* [EXERCISE OBJECTIVE]:
For each line in the data below that holds "computer", return a copy.

* [LISTED ENTRIES]:
....
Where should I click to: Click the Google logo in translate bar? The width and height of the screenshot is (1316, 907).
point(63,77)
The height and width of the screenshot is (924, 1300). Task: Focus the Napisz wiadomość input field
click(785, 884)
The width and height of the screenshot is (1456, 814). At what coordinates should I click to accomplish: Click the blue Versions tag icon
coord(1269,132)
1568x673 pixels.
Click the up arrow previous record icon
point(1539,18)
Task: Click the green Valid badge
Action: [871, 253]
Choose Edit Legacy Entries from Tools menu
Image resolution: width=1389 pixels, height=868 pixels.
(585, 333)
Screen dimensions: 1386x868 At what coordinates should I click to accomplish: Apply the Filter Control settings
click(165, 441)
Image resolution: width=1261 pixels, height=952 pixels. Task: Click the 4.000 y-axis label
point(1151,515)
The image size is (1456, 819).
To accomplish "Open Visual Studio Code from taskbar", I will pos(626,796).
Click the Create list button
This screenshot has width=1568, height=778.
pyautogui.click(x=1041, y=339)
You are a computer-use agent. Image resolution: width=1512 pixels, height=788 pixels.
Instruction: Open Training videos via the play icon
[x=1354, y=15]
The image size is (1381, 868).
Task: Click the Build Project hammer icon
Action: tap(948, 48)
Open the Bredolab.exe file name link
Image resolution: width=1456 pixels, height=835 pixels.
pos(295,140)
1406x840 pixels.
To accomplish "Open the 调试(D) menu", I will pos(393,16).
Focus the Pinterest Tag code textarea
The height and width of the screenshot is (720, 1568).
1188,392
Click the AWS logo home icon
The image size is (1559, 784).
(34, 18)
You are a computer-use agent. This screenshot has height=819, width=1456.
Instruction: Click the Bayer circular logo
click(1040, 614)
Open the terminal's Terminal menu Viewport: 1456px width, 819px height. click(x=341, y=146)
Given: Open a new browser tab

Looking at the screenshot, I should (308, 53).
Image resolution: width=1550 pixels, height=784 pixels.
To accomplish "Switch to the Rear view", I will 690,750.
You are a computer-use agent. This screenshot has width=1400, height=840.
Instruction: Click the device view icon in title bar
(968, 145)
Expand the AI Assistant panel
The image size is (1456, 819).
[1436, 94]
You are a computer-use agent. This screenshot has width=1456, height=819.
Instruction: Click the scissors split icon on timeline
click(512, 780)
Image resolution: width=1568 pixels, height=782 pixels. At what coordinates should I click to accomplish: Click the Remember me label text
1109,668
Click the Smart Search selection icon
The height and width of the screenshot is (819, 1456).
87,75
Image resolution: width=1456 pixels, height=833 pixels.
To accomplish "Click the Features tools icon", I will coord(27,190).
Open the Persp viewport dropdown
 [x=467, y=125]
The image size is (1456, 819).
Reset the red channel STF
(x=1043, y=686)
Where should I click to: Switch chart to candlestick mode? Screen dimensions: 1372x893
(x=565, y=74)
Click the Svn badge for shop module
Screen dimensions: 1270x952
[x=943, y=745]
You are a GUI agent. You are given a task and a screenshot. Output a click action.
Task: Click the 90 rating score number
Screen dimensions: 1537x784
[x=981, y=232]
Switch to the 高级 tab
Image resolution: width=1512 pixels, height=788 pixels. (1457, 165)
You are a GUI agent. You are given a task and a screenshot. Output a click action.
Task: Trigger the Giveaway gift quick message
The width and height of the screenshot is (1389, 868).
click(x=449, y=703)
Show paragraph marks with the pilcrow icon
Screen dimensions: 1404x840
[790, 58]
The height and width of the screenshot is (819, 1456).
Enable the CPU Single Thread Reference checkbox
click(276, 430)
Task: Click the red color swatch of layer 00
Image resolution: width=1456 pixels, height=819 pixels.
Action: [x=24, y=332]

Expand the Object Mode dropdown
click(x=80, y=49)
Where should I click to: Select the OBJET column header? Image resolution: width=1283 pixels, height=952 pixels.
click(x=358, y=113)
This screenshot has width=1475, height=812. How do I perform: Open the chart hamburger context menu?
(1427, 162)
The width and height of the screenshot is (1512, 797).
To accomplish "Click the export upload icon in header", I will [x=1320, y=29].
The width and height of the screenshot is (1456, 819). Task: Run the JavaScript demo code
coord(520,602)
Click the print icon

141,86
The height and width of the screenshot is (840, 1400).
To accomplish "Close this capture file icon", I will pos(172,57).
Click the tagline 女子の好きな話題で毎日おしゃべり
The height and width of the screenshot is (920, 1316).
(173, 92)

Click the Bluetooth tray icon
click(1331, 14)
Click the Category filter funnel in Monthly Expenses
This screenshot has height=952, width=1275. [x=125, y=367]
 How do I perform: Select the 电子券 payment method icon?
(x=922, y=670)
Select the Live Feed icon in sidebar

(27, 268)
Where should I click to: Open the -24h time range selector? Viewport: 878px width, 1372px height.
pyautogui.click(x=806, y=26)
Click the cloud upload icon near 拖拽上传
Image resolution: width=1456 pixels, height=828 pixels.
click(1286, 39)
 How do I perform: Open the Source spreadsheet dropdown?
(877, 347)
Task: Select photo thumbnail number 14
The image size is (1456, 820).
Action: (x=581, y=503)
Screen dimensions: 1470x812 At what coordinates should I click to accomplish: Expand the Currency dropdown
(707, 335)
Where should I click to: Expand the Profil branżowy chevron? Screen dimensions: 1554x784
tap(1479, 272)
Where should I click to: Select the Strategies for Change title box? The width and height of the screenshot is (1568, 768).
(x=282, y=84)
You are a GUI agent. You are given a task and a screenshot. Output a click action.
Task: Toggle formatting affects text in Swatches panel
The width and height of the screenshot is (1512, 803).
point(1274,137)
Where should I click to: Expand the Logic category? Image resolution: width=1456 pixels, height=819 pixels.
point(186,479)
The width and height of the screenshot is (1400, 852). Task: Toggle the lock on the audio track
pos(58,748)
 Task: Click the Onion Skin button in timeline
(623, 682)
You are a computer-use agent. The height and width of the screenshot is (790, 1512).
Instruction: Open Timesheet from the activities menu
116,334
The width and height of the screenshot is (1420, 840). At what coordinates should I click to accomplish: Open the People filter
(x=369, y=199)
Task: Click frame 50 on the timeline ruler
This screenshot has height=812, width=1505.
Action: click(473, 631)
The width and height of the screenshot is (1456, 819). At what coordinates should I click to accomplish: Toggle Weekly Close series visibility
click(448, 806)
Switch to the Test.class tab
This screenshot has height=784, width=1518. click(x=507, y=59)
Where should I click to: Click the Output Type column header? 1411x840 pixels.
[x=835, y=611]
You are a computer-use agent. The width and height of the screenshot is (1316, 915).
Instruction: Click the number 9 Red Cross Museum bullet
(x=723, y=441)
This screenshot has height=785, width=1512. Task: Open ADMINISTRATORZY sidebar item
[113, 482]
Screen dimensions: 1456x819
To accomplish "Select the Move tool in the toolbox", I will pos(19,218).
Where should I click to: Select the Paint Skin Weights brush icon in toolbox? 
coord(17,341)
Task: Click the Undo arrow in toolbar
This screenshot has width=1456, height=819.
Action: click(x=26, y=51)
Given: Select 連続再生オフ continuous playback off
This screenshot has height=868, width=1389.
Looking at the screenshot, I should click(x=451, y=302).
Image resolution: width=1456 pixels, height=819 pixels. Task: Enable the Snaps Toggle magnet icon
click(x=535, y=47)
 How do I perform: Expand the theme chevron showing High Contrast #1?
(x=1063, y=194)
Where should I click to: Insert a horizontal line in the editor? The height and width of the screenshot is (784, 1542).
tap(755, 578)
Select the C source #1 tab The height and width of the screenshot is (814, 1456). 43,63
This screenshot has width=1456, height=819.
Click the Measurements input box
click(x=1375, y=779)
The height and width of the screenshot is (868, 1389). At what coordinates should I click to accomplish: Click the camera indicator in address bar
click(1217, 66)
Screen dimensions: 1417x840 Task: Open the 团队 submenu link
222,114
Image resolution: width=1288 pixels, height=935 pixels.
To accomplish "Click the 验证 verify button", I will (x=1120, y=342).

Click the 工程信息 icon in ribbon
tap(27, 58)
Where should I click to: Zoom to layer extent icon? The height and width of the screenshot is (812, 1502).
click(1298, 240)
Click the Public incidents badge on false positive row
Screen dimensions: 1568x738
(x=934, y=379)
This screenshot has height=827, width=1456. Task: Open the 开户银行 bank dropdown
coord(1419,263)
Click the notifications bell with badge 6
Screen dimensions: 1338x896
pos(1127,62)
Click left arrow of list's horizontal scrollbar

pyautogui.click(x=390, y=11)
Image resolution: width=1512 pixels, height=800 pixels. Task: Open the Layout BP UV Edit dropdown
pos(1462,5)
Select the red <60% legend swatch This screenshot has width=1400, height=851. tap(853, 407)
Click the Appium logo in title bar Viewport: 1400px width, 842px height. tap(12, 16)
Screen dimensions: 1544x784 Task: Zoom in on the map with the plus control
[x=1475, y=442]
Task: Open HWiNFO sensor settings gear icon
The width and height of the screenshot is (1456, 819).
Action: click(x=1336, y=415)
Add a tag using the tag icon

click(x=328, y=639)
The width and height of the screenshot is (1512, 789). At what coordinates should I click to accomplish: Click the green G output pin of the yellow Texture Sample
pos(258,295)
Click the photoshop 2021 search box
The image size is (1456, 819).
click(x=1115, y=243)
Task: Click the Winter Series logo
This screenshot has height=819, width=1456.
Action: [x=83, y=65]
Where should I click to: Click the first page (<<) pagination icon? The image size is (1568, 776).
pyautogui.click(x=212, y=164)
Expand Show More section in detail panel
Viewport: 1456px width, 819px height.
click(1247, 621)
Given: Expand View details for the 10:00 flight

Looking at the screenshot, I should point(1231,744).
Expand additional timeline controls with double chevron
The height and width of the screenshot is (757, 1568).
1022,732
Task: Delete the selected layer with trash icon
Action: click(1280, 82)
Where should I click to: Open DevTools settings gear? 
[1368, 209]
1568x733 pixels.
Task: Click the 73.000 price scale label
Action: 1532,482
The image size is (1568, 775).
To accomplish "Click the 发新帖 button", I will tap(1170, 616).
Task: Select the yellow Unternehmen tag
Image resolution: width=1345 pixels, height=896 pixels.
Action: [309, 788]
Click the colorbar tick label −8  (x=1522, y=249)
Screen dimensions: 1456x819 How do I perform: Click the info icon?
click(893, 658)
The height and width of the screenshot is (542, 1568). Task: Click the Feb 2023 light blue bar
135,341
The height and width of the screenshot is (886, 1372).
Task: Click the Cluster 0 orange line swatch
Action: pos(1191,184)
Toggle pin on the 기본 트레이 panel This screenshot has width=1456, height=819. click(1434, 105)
....
* [SOLUTION FOR THIS PROBLEM]:
You are a computer-use agent. Image resolution: width=1512 pixels, height=788 pixels.
You are a computer-use agent. This screenshot has height=819, width=1456.
You are a computer-use agent. This screenshot has width=1400, height=840.
You are a computer-use agent. This screenshot has width=1456, height=819.
You are a computer-use agent. The height and width of the screenshot is (790, 1512).
You are a computer-use agent. The width and height of the screenshot is (1316, 915).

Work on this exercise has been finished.